To remove the taste of the forgoing awfulness, please fondle the virtual cuddliness of the knitting:
#2 son asked me to knit him a pair of socks. Listen! Hear that? Hell freezes over.
He has steadfastly refused any and all of my offers to for him. He's a fashionista in his own way, that boy, and his self-image brooks no mother-produced garments. Oh, except for that Dulaan-destined hat he swiped from me last winter. And that glow-in-the-dark scarf I so laboriously knitted him last year at his request and which he wore about twice. Grrrrr.

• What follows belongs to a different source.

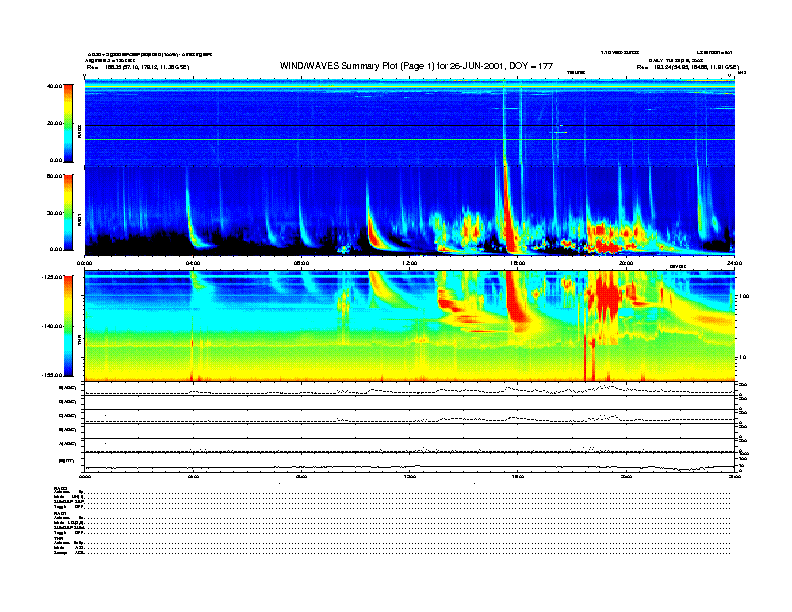792x612 pixels.
Task: Click the bottom B(nT) line plot strip
Action: tap(409, 464)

But I am A Knitting Mother -- ya know, the ones who want to wrap the world in hand knits? So I immediately agreed to make him a pair of socks.
No wool, he said, Wool is itchy.
Okay, no problem, I said, and showed him a recently-received color card of Knit Picks Shine Worsted (60% Pima cotton/40% Modal®). He picked out the terra cotta and cream shown above. One reason I was able to agree so readily was that I had discovered the extreme speediness with which worsted weight yarn knits up into socks. Wham! Bam! Socks!
He sent me a link to these socks to show how he wanted his to look.
Don't guys have silly-looking legs? Why do they pose like that, so their legs look even sillier than necessary? Why do I care?